Jacinta, observó al niño, le tocó la frente y le quitó la camisa con la que dormía, fijándose en las pequeñas pupas que aparecían en la cara y por todo el cuerpo. Una vez repasado cuidadosamente el cuerpecito de Juan, se dispuso a tranquilizar a las dos asustadas mujeres.

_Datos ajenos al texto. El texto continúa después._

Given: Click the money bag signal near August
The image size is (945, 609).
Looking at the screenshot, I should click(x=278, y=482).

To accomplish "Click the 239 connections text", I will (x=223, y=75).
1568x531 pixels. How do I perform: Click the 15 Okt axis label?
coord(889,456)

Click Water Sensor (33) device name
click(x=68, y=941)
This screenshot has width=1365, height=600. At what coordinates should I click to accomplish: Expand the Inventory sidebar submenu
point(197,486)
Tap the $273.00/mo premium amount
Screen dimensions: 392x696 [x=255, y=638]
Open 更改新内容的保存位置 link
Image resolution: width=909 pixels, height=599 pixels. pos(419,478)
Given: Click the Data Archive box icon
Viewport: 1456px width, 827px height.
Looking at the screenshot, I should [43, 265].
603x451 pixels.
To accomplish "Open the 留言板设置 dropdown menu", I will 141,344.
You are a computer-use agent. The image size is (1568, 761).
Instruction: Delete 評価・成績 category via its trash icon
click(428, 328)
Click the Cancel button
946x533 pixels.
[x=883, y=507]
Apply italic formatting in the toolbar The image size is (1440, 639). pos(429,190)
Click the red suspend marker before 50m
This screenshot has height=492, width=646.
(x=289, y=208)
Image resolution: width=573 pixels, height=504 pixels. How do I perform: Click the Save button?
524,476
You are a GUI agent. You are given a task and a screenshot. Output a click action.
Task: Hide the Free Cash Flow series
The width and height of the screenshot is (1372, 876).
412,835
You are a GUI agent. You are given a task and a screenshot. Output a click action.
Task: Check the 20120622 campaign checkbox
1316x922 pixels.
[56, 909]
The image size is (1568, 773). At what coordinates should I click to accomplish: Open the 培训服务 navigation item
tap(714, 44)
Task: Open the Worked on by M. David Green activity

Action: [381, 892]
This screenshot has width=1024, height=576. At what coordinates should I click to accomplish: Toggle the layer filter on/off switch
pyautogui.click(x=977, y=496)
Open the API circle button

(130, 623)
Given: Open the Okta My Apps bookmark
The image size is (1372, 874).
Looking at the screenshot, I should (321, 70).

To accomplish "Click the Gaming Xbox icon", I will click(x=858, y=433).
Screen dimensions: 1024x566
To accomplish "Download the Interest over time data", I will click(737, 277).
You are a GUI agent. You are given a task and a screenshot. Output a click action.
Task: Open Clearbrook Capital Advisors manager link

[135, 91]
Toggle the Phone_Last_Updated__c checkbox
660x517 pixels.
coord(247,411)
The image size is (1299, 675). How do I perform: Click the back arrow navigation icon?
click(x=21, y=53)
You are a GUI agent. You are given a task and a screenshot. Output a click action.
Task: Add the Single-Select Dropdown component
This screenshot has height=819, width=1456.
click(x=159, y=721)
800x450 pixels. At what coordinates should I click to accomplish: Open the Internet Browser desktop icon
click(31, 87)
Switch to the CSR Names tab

—¡Bueno muchachas!, no hay por qué asustarse con el estado del niño. Creo que ha cogido el sarampión. A partir de ahora y durante unos cuantos días, tendrá fiebre y salpullidos. Hay ya unos cuantos casos como este en el pueblo, es una enfermedad que se contagia muy fácilmente y como sabréis, el niño se ha estado bañando junto a otros muchos amiguitos en ese pequeño charco mientras las madres lavaban la ropa. Ahora voy a mi casa a por unas hierbas que la bendita madre de esta criatura tuvo a bien dejarme ya clasificadas y que en estos momentos, le van a servir a su precioso hijo.

Poco después, apareció con un cesto lleno de tarros repletos de las necesarias hierbas recolectadas por María años atrás y una mujer pidiéndole ayuda para su hijo con los mismos síntomas de Juanito.

Catalina se fijó en los envases que en otro tiempo, la hermana que destrozó su corazón al morir, se encargaba de preparar. Hasta ahora, no se había dado cuenta de los nombres tan raros que figuraban en los diferentes tarros. Debajo de esa rara escritura, figuraba su uso. Catalina fue leyendo las distintas propiedades mientras Jacinta ponía al fuego un pequeño cazo con agua. Luego, leyó, para eczemas, picores, tranquilizantes y una buena relación de usos con los que se aliviaban mucha gente del pueblo. Todo ello, lo aprendió su hermana del alma de unos libros heredados de sus antepasados y de los que ahora eran ellas las cuidadoras. María, siempre los tenía a mano y sabía de memoria cada una de las distintas plantas que figuraban y hasta los nombres raros con los que María los señalaba en los envases.

Jacinta, sacó unas raíces secas del tarro más grande y las depositó en el cazo ya con el agua hirviendo.

—¿Tenéis miel? —preguntó.

Paca enseguida descorrió una pequeña cortina que tapaba su pobre despensa, sacó el bote de miel que le habían regalado y se lo dio a Jacinta.

Después de hervir las raíces, las apartó del fuego y las dejó enfriar. Luego, colocó una olla con agua para continuar hirviendo más plantas.

Una hora más tarde, el niño dormía tras haber ingerido una taza del líquido con miel y untado su cuerpo con una crema para los salpullidos.

Leonor Jiménez, la mujer que llegó junto con Jacinta, estuvo todo el tiempo observando y escuchando lo que en esa casa, a la que tanto había ofendido, se estaba haciendo y cuyos remedios, luego serían aplicados a su propio hijo. Parecía estar avergonzada por la cantidad de injustos comentarios que le dedicó junto con otras mujeres. Ahora, esas hierbas que María se dedicaba a recoger, iban a conseguir que su hijo se curara quitándole muchos sufrimientos. Jacinta, una vez terminada la cura de Juanito, se marchó con Leonor Jiménez. Por el camino le recordaba que esas personas no eran tan malas como ellas pretendían hacerlas.

La mujer no respondió a esa ironía de la curandera, conocedora de tantos y malvados chismes como se habían comentado contra esa familia, siendo ella una de las promotoras.

Paca, mucho más tranquila que su prima, se encargaría de seguir con el tratamiento que Jacinta le explicó.

Catalina se marchó a realizar las tareas diarias, esa mañana no quedó tiempo para ir a por la leña, durante la tarde no habría posibilidad de descanso, tenía que acudir al campo y hacer el trabajo que quedó pendiente desde la mañana.